This is a followup to the D&D.Sci post I made last week; if you haven’t already read it, you should do so now so you know what I'm talking about here.
Generation code is now up here; this section goes through the important points.
The carcasses obtained by the stranger are 41% Mild Boar, 31% Jungle Mammoths, 5% Jewel Beetles, and 23% Dragons (5% Green, 2% Gray, 8% Blue, 8% Red).
The days since each creature’s death is modelled by rolling two d10s and taking the lowest result.
(For the rest of this post, let “[DSD]” stand in for “Days Since Death”.)
The revenue from a boar is found by rolling a d4, a d8, a d12, and a d20, then summing every result greater than [DSD].
EV is graphed below.
The revenue from a Jungle Mammoth carcass is given by 20+10d4-3*[DSD]
Valuable components of Dragons are Scales, Tongue, Heart and Spleen.
A Dragon has 5d8 Scales; these are worth 1sp apiece, unless it’s Red, in which case they’re worth 2sp apiece (this is the only way colour is relevant).
A Tongue is worth 10sp, so long as the corpse is less than three days dead. A Heart is worth 30sp until day five, and a Spleen is worth 5sp until day seven. Once these thresholds are passed, the organs lose their magic and become worthless.

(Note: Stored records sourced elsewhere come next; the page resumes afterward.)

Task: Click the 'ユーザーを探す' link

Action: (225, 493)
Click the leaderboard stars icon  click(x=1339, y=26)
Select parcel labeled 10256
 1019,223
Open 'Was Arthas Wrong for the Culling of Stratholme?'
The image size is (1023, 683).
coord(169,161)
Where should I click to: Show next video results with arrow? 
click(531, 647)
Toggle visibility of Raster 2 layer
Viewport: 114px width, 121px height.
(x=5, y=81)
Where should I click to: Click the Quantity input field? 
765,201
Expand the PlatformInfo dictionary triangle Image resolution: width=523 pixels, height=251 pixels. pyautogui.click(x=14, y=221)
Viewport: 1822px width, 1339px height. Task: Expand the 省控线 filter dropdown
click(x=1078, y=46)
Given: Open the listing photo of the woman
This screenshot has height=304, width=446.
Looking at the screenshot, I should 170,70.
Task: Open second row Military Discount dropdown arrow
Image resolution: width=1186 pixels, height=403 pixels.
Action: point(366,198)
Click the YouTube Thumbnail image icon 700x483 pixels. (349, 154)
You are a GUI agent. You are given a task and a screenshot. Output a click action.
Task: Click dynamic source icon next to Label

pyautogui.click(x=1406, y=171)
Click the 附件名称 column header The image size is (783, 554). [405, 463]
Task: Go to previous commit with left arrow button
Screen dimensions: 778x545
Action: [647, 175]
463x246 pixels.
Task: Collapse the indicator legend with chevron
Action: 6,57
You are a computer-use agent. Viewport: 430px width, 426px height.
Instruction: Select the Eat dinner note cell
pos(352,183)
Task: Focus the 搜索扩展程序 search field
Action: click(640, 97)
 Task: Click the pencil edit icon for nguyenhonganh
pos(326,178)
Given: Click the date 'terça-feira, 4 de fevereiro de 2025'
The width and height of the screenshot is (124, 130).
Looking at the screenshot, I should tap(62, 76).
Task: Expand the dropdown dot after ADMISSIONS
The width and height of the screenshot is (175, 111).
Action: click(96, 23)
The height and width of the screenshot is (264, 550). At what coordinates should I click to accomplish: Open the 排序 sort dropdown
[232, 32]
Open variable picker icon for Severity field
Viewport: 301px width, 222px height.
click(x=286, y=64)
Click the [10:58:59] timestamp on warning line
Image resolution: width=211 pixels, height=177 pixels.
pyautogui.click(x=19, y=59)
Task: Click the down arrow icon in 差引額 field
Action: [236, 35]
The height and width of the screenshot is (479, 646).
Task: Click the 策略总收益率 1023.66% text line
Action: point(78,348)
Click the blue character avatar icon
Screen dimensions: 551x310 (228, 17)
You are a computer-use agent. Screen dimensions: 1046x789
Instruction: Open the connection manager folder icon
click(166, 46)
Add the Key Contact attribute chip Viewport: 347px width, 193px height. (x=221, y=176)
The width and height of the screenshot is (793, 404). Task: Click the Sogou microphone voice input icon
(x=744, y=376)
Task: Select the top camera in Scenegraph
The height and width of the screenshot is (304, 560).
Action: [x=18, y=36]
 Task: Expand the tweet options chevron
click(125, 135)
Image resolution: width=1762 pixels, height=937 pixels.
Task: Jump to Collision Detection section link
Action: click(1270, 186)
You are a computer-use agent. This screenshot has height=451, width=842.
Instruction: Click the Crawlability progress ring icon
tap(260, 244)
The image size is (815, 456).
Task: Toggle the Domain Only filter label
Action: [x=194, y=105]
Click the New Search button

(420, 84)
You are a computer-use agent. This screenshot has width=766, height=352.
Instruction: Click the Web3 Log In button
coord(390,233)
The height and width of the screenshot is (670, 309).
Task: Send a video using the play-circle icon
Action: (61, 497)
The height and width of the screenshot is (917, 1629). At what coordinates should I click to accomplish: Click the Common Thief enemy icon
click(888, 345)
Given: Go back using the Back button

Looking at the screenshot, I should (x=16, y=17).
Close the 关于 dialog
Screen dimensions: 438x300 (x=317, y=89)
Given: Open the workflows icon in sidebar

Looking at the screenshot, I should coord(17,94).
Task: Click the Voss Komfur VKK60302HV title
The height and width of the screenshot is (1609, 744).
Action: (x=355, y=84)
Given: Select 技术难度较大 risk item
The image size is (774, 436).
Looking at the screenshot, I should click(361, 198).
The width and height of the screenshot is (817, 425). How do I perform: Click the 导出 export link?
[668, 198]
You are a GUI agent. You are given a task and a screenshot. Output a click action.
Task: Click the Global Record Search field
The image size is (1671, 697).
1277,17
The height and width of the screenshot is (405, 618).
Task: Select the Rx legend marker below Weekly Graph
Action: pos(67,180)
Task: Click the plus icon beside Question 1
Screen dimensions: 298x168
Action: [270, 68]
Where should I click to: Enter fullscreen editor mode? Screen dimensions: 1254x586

The revenue from a Jewel Beetle is found by starting with a value of 1 and rolling a d6 repeatedly. On a 1, stop rolling and take the value as your revenue; on a 6, double the value and keep rolling; on any other roll, add your result to the value and keep rolling.
EV is infinite. This is cold comfort to those who won the one on auction, which happened to be worth only 18sp.
I got 7 entries. These were randomly assigned between two universes, and the universe with three human players got an NPC to even the odds.
To hedge my bets against an unexpected level of cooperation – if all or most of the human players made low bids, I didn’t want the NPC to ruin their fun – I knew I had to make NPC behaviour derived from player behaviour, while not granting it any unfair advantage. Therefore, for each lot, the NPC bid is randomly selected from the seven player-submitted bids.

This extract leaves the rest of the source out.